A Novel Hybrid Approach for Drowsiness Detection Using EEG Scalograms to Overcome Inter-Subject Variability.

Drowsiness constitutes a significant risk factor in diverse occupational settings, including healthcare, industry, construction, and transportation, contributing to accidents, injuries, and fatalities. Electroencephalography (EEG) signals, offering direct measurements of brain activity, have emerged as a promising modality for drowsiness detection. However, the inherent non-stationary nature of EEG signals, coupled with substantial inter-subject variability, presents considerable challenges for reliable drowsiness detection. To address these challenges, this paper proposes a hybrid approach combining convolutional neural networks (CNNs), which excel at feature extraction, and support vector machines (SVMs) for drowsiness detection.

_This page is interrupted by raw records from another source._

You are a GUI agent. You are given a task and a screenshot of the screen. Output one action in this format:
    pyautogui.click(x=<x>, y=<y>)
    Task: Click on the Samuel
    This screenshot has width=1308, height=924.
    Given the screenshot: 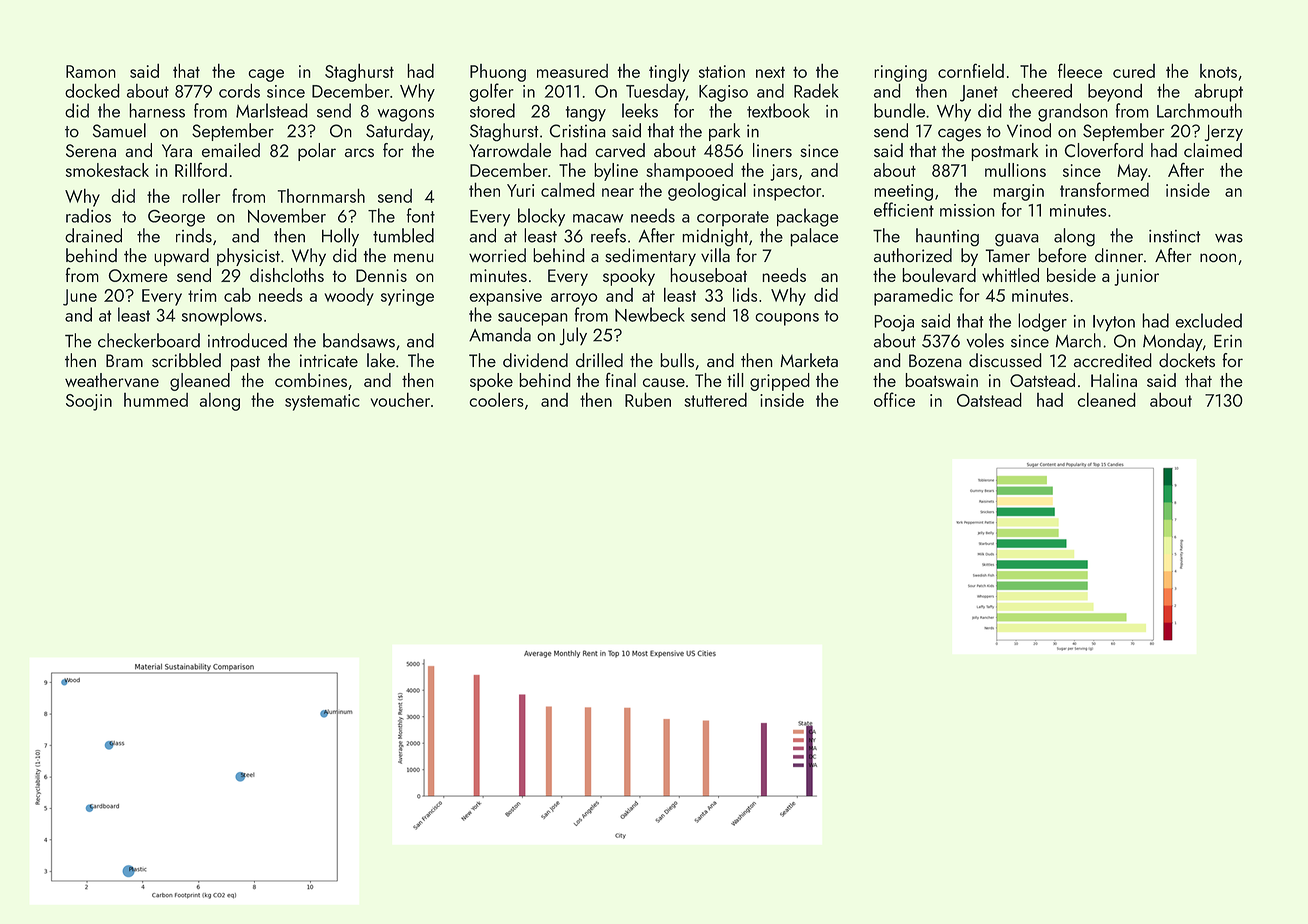 What is the action you would take?
    pyautogui.click(x=119, y=130)
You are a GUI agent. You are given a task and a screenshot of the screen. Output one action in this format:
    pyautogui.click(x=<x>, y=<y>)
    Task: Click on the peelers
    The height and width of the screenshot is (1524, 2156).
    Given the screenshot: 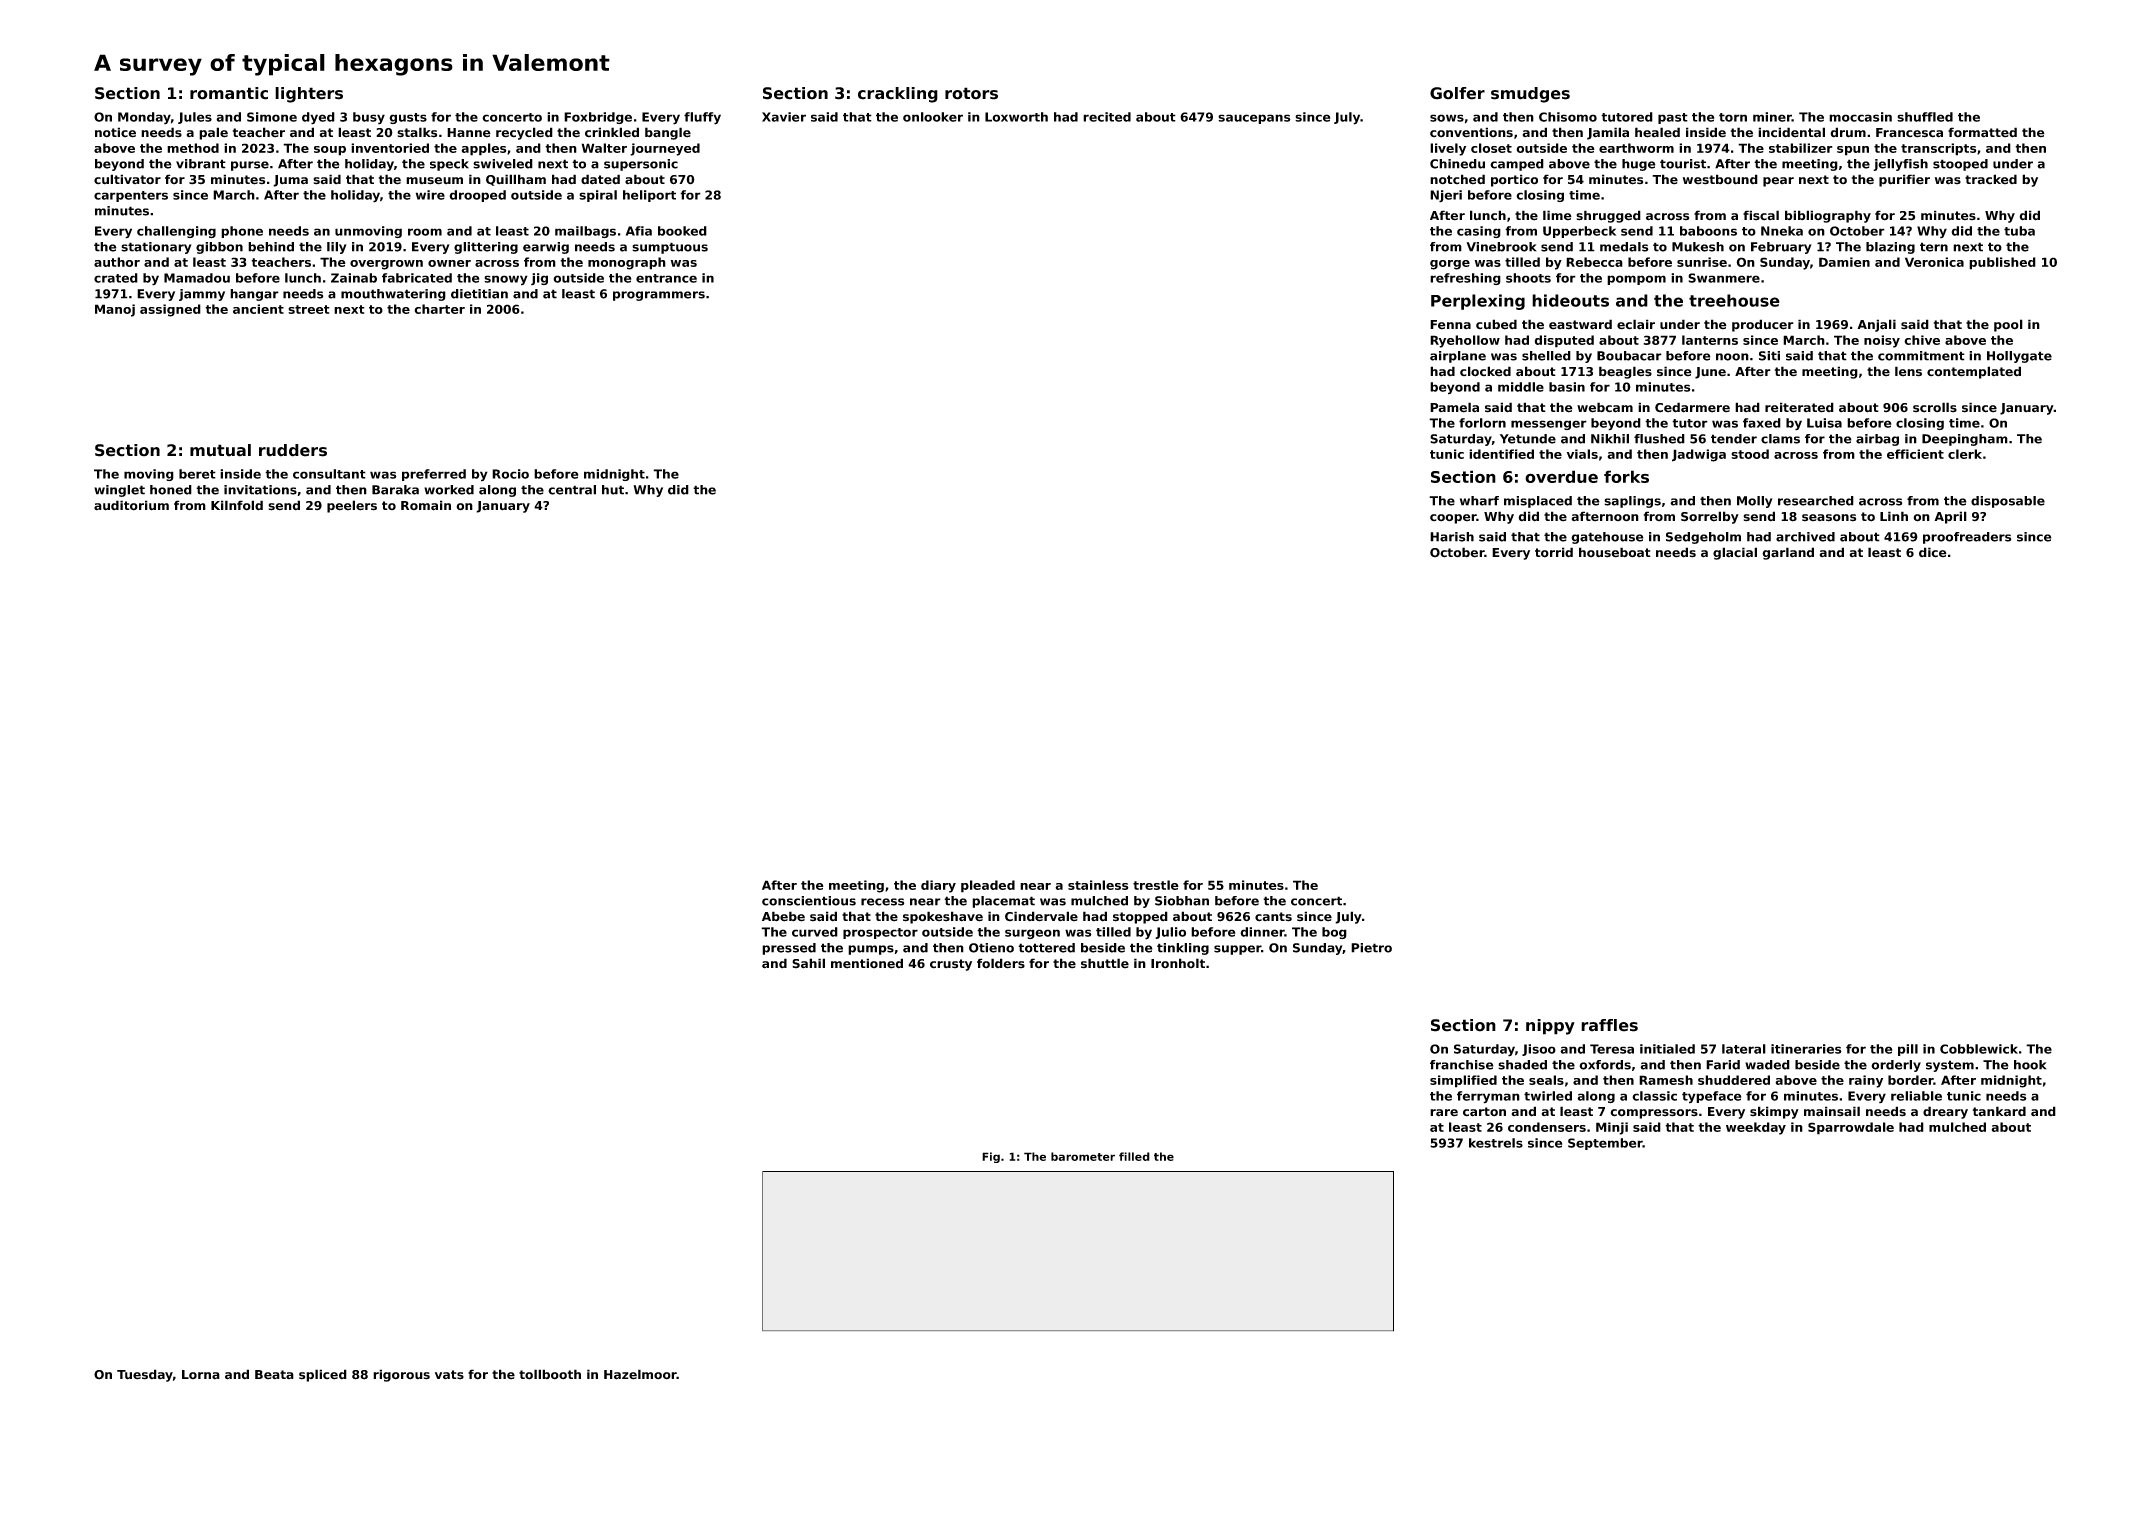 What is the action you would take?
    pyautogui.click(x=352, y=506)
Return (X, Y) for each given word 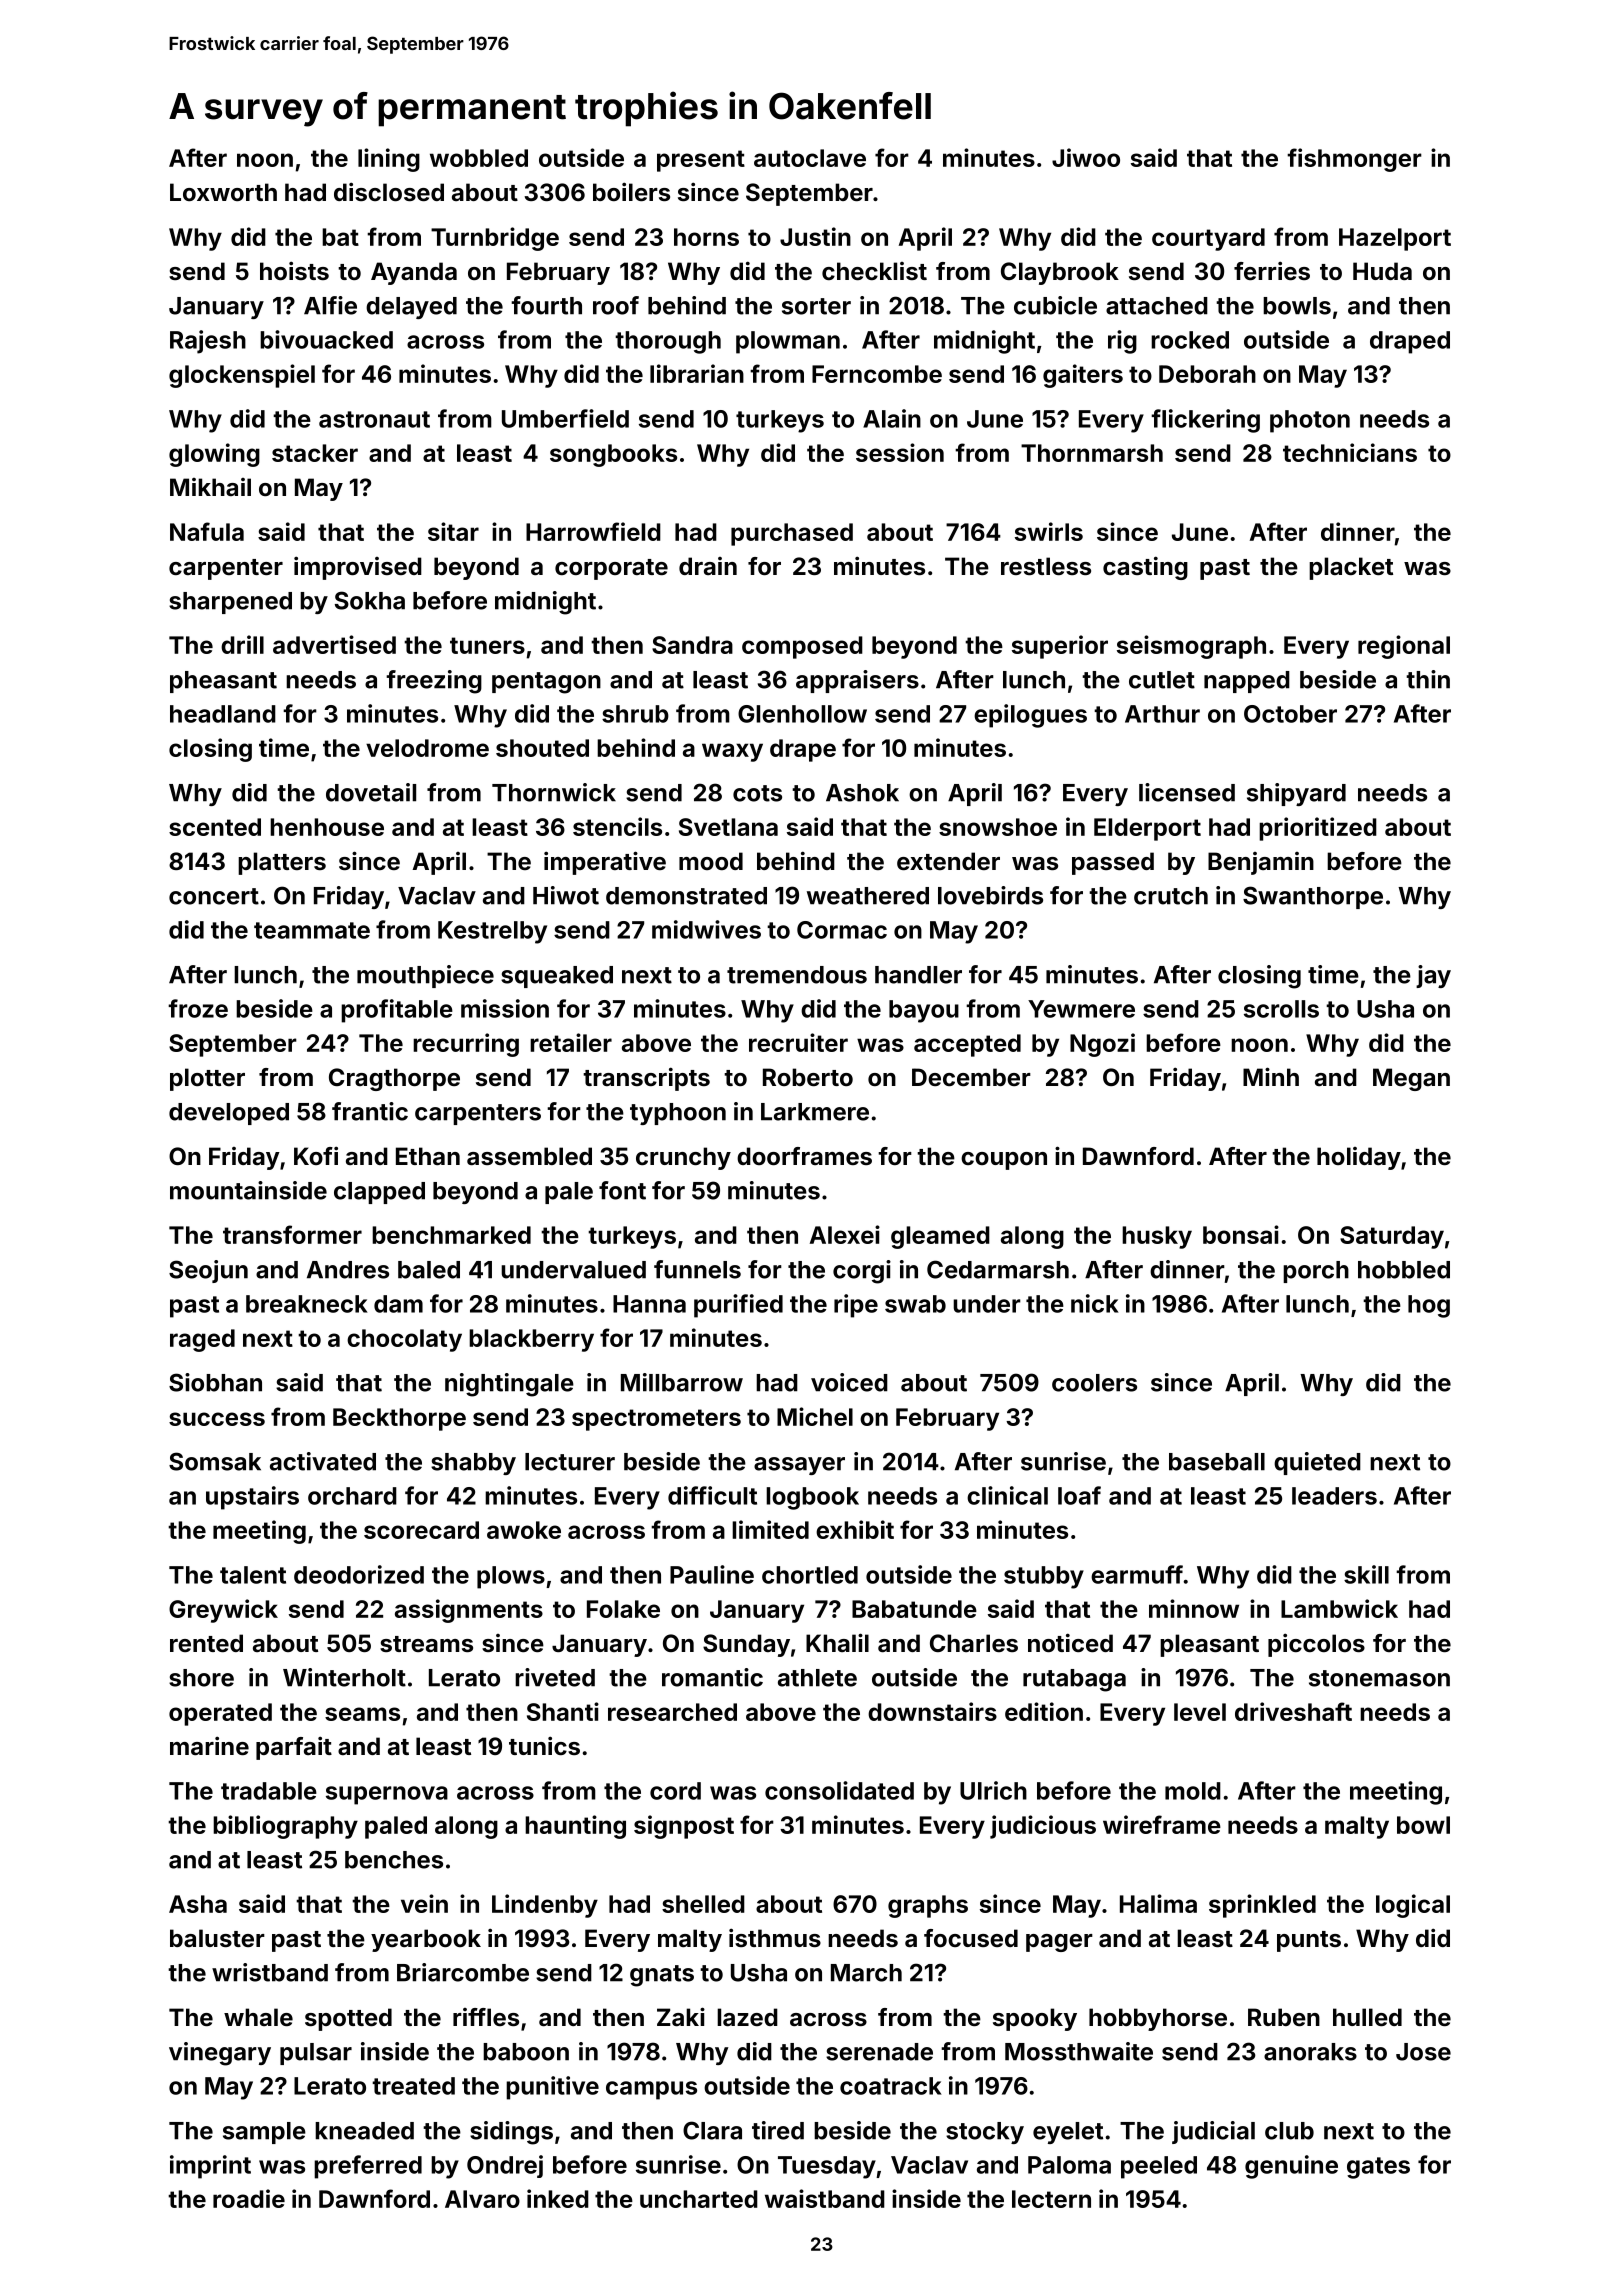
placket (1351, 568)
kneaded (364, 2131)
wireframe (1162, 1824)
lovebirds (990, 895)
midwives (706, 929)
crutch (1171, 896)
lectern (1051, 2199)
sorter (816, 306)
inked (558, 2198)
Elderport (1147, 829)
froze (198, 1008)
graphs (928, 1906)
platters (282, 863)
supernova (387, 1795)
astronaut (374, 419)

The framework consists of two modules: a CNN for feature extraction from EEG scalograms generated by the Continuous Wavelet Transform (CWT), and an SVM for classification. The proposed approach is compared with 1D CNNs (using raw EEG signals) and transfer learning models such as VGG16 and ResNet50 to identify the most effective method for minimizing inter-subject variability and improving detection accuracy. Experimental evaluations, conducted on the publicly available DROZY EEG dataset, show that the CNN-SVM model, utilizing 2D scalograms, achieves an accuracy of 98.33%, outperforming both 1D CNNs and transfer learning models. These findings highlight the effectiveness of the hybrid CNN-SVM approach for robust and accurate drowsiness detection using EEG, offering significant potential for enhancing safety in high-risk work environments.